Segundo requerimento apresentado em Assembleia Geral do Congresso de 16 de maio de 2019, a Frente Católica tem como objetivos principais “defender as doutrinas da Igreja Católica, acompanhar os projetos de lei relacionados aos princípios católicos e subsidiar deputados e senadores na elaboração e votação de projetos compactuados com as intenções da Frente”. No requerimento também consta um panorama da importância da confissão católica no Brasil, destacando uma “dívida” que a sociedade possui em relação à Igreja Católica e seu legado positivo na formação do povo brasileiro.
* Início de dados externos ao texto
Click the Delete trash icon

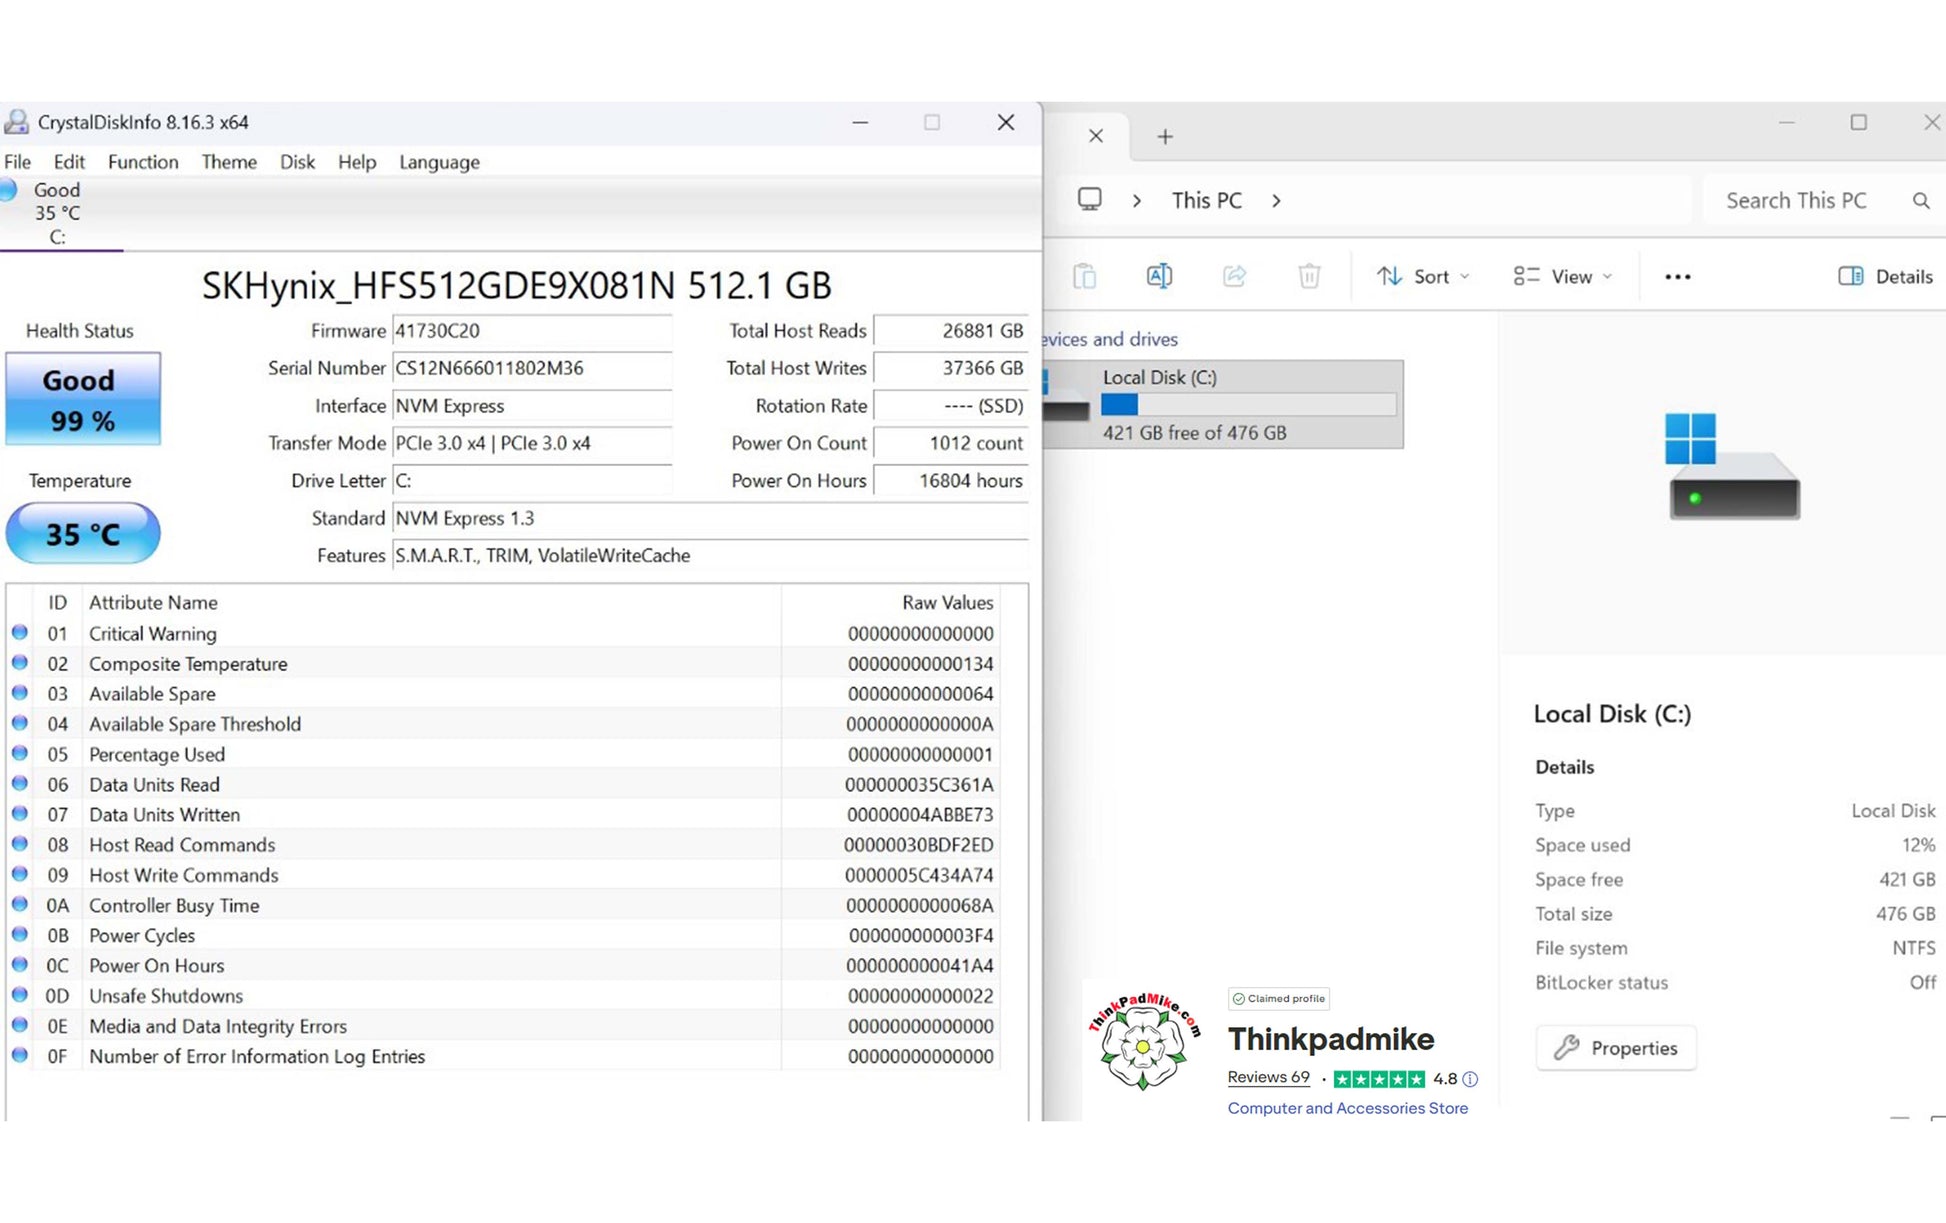pyautogui.click(x=1309, y=276)
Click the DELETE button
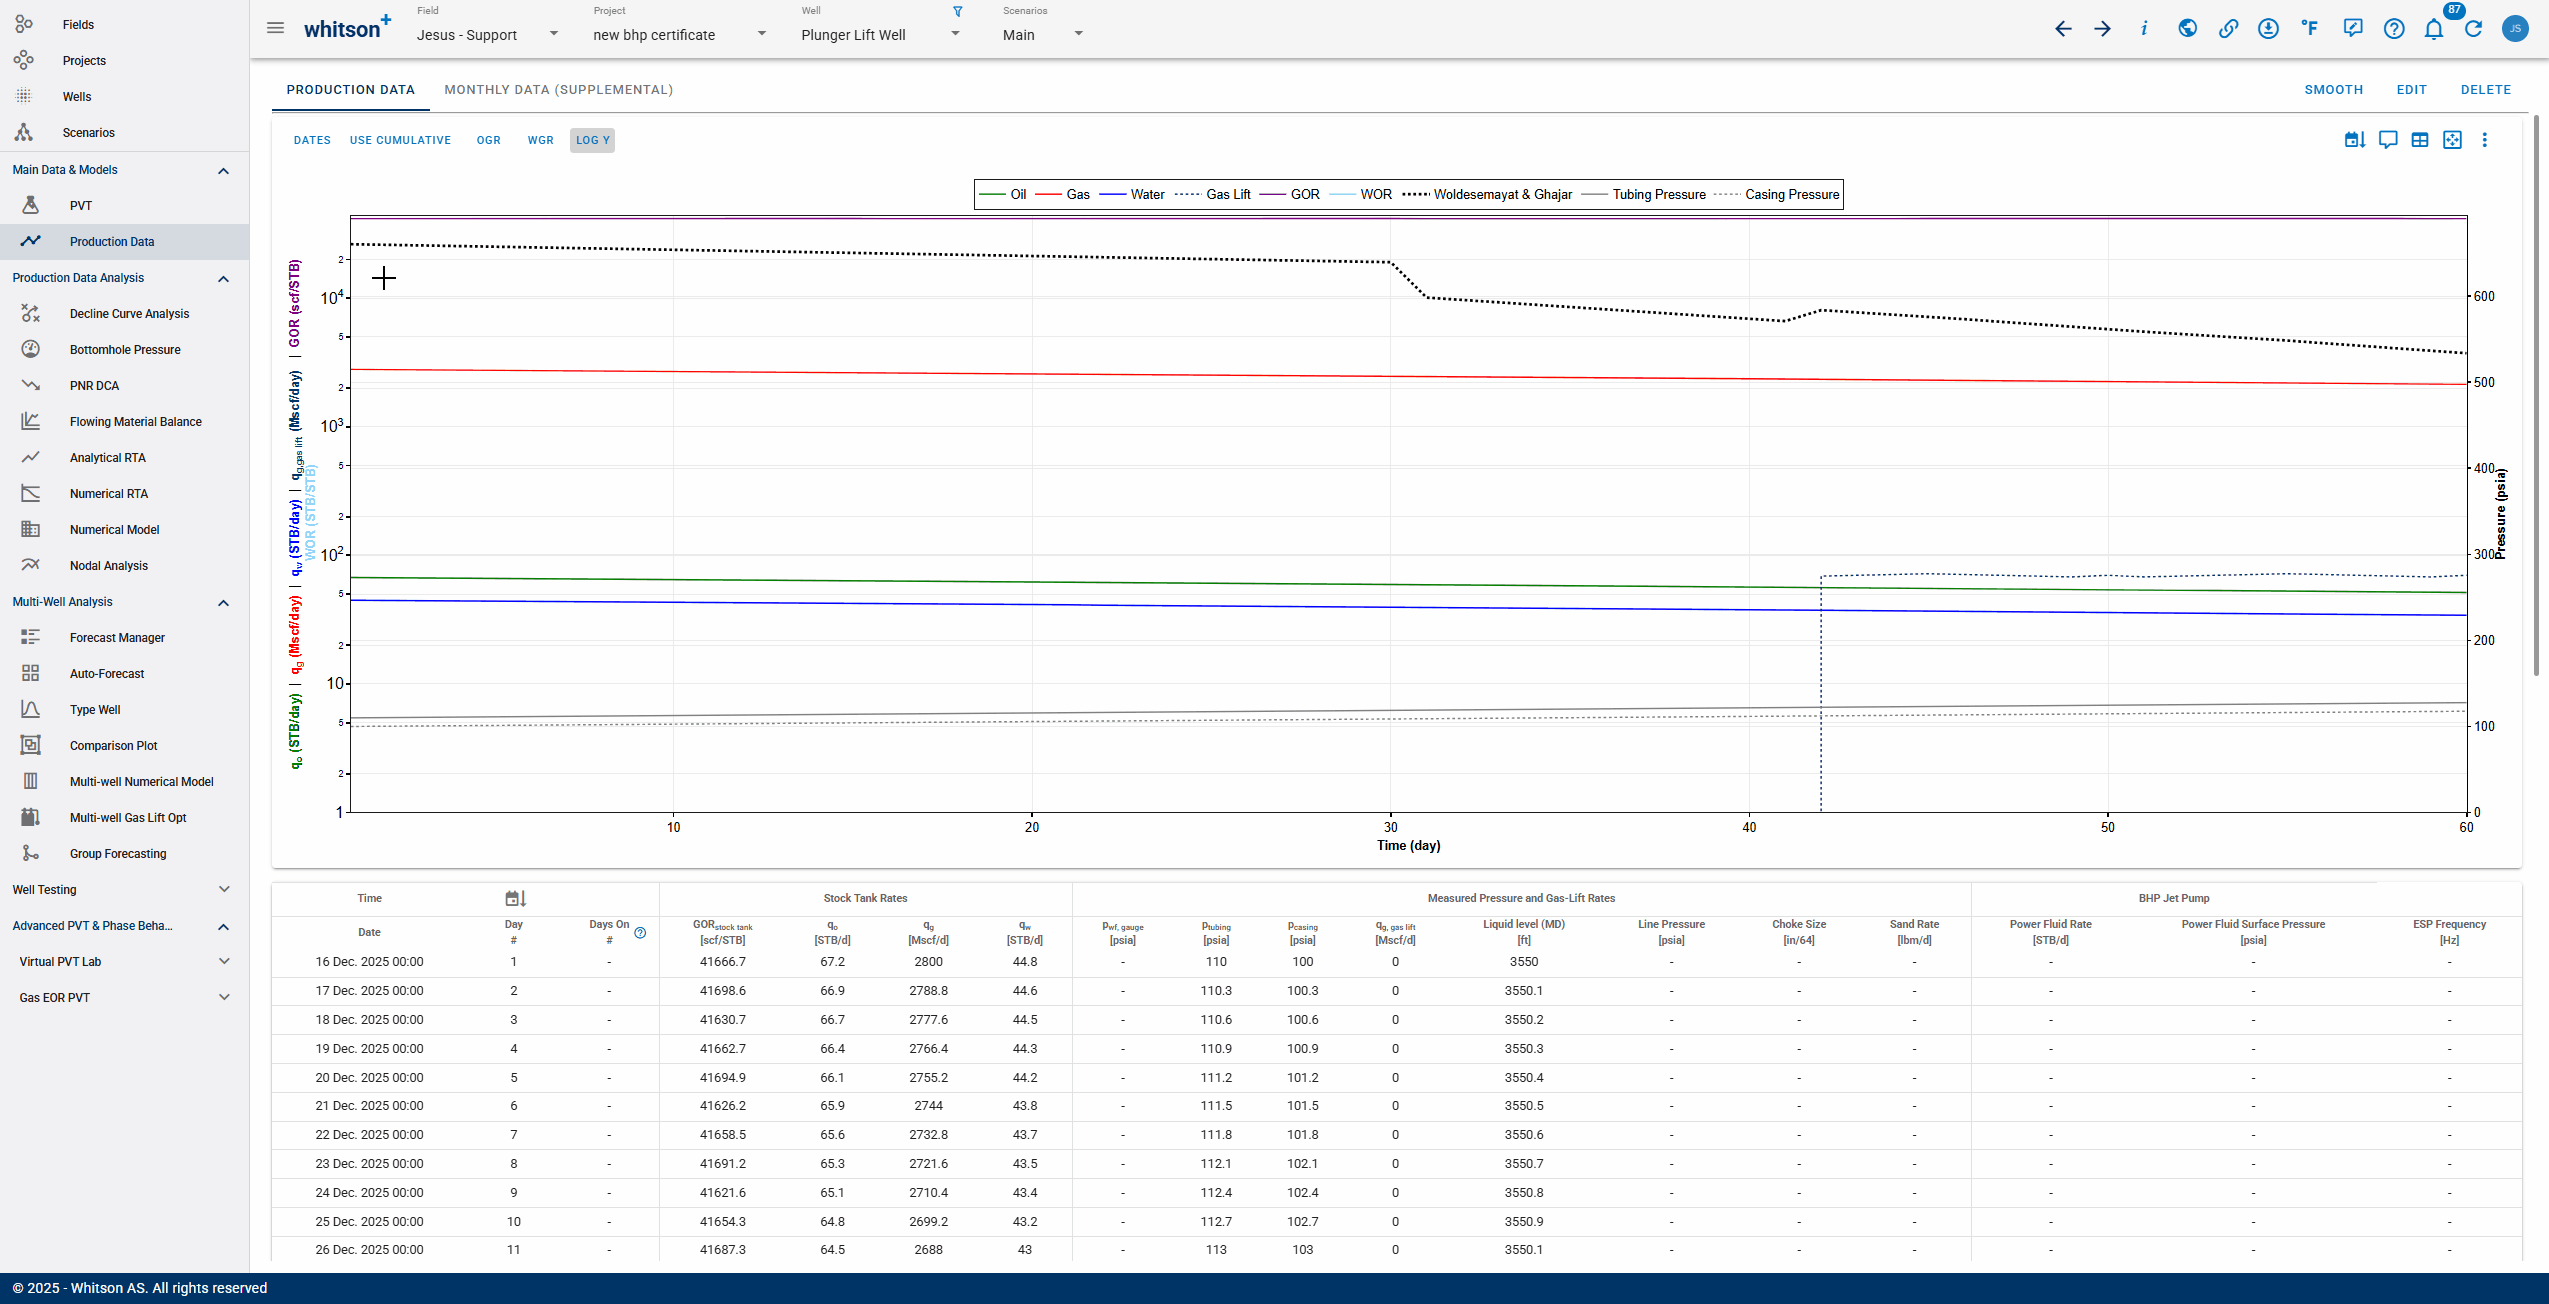This screenshot has width=2549, height=1304. 2485,90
Das três frentes analisadas na pesquisa, esta é a que mais menciona preceitos religiosos em seu requerimento, convocando, inclusive, toda a Frente a “participar, pelo menos uma vez no mês, da Santa Missa, de preferência na sede da CNBB”. 

Frente Parlamentar em defesa dos Povos Tradicionais de Matriz Africana

A Frente Parlamentar em Defesa dos Povos Tradicionais de Matriz Africana (FPMA) tem uma forma particular de mobilização quando comparada às demais frentes com identidade religiosa tratadas na pesquisa. O componente religioso é incorporado ao discurso mais amplo de reivindicação do cumprimento da Constituição de 1988 e da Declaração Universal dos Direitos Humanos, além de tratados internacionais dos quais o Brasil é signatário. A agenda da FPMA se alia também ao ativismo antirracista quando incorpora em seu requerimento a finalidade de “promover o conhecimento e o valor universal dos povos tradicionais de matriz africana”, em concordância com a emblemática Conferência de Durban de 2001 (inclusive, mencionada no requerimento). 

A primeira composição desta frente data de 2011 e tinha como nome Frente Parlamentar em Defesa das Comunidades Tradicionais de Terreiros. Era presidida pela deputada federal Erika Kokay (PT-DF), tal como na formação atual. No requerimento da presente legislatura, a Frente contou com 218 assinaturas válidas, entre 214 deputados e 4 senadores. Entretanto, esse número não inclui a presidente da Frente, uma vez que o nome dela não consta na lista de signatários conforme o website da Câmara Federal, o que alteraria o número para 219 membros. Nenhum dos signatários da Frente declara pertencimento a religiões de matriz africana.